Example: Loading JSON Data from Kafka Using gpsscli
Example: Loading JSON Data from Kafka Using gpsscli
In this example, you load JSON format data from a Kafka topic named topic_json_gpkafka into a Greenplum Database table named json_from_kafka. You perform the load as the Greenplum role gpadmin. The table json_from_kafka resides in the public schema in a Greenplum database named testdb.

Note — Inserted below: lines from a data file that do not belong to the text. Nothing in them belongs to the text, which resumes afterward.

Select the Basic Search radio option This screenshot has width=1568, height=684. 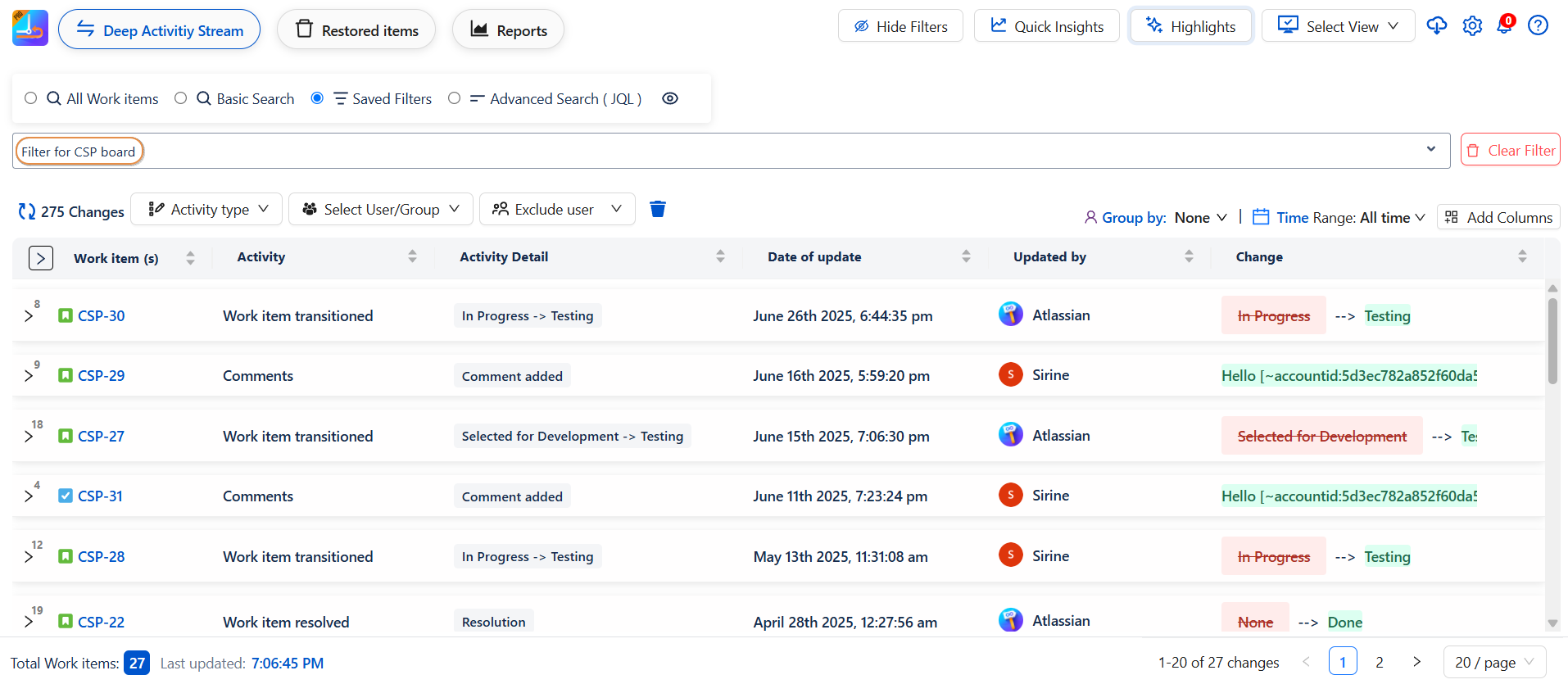[x=181, y=98]
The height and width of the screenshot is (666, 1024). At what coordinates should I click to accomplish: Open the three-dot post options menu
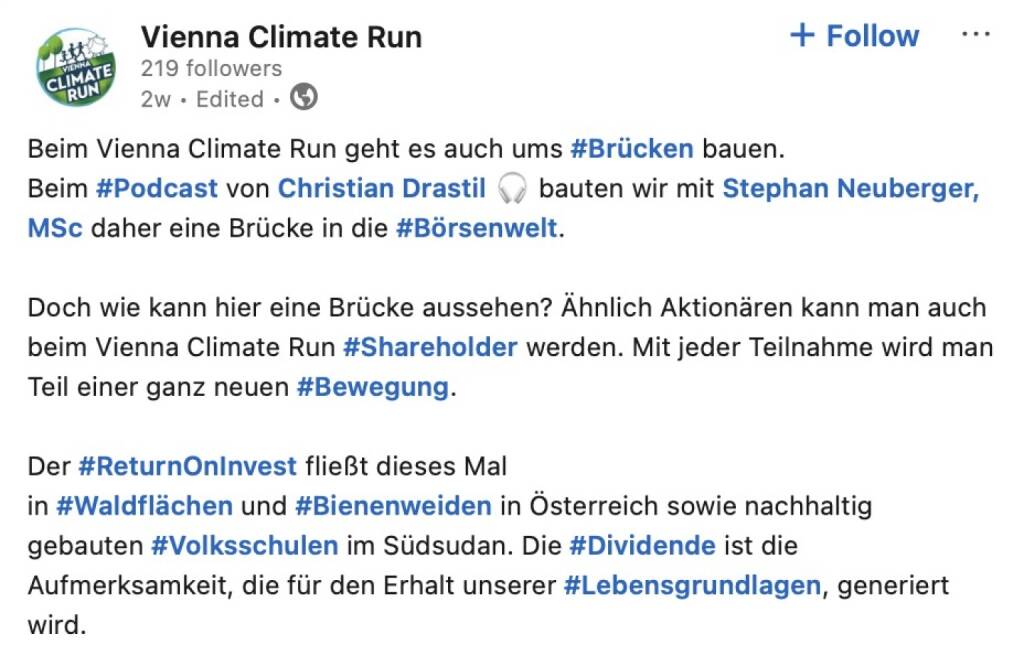(x=975, y=35)
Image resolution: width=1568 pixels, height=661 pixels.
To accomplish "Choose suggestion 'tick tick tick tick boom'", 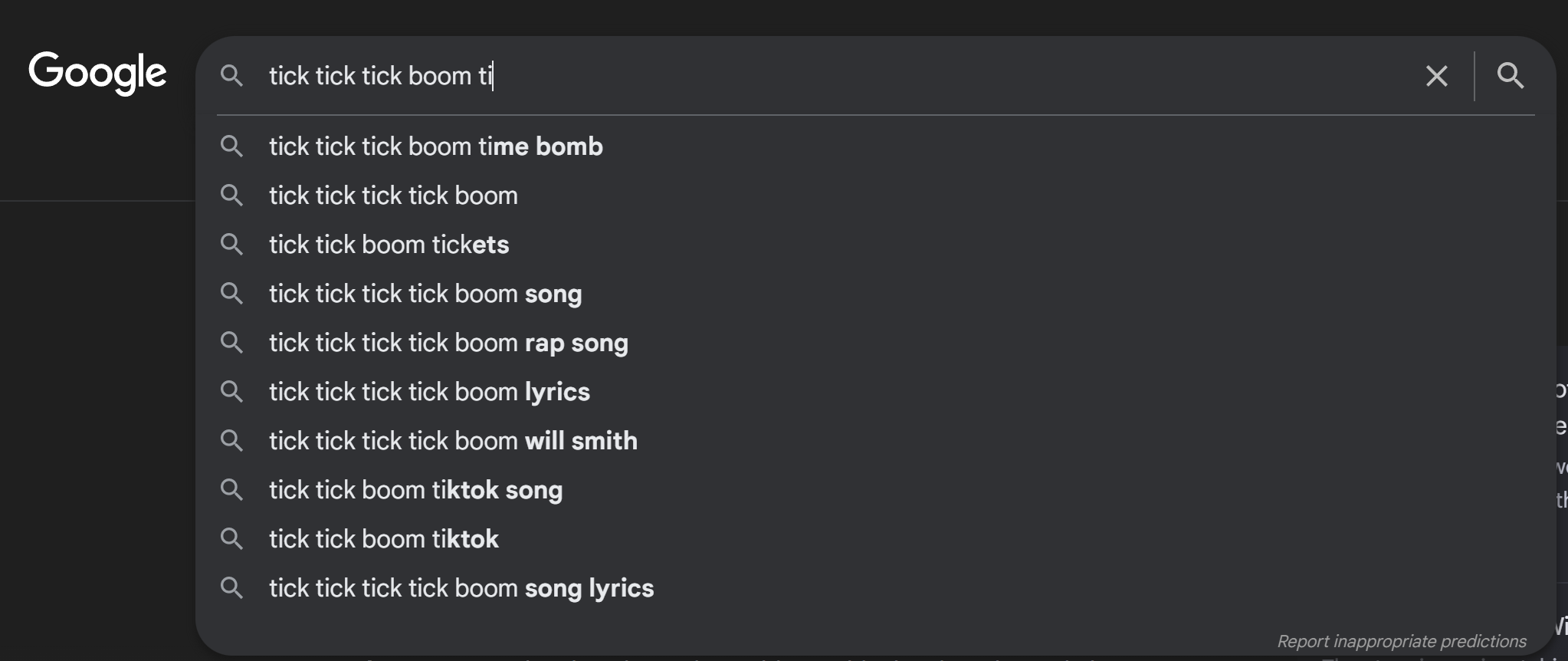I will [x=393, y=196].

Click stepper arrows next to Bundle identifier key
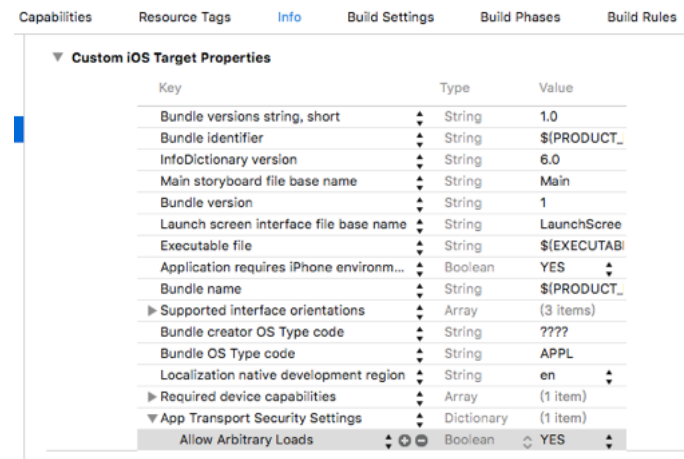pos(420,138)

{ "cust_id": 123, "month": 9, "amount_paid":456.78 }
You will run a Kafka console producer to emit JSON-format customer expense messages, start a Greenplum Streaming Server instance, and use the GPSS gpsscli subcommands to load the data into the json_from_kafka table.
Prerequisites
Before you start this procedure, ensure that you:
- Have administrative access to running Kafka and Greenplum Database clusters.
- Have configured connectivity as described in both the Greenplum Streaming Server Prerequisites section and the Kafka Prerequisites.
- Identify and note the ZooKeeper hostname and port.
- Identify and note the hostname and port of the Kafka broker(s).
- Identify and note the hostname and port of the Greenplum Database master node.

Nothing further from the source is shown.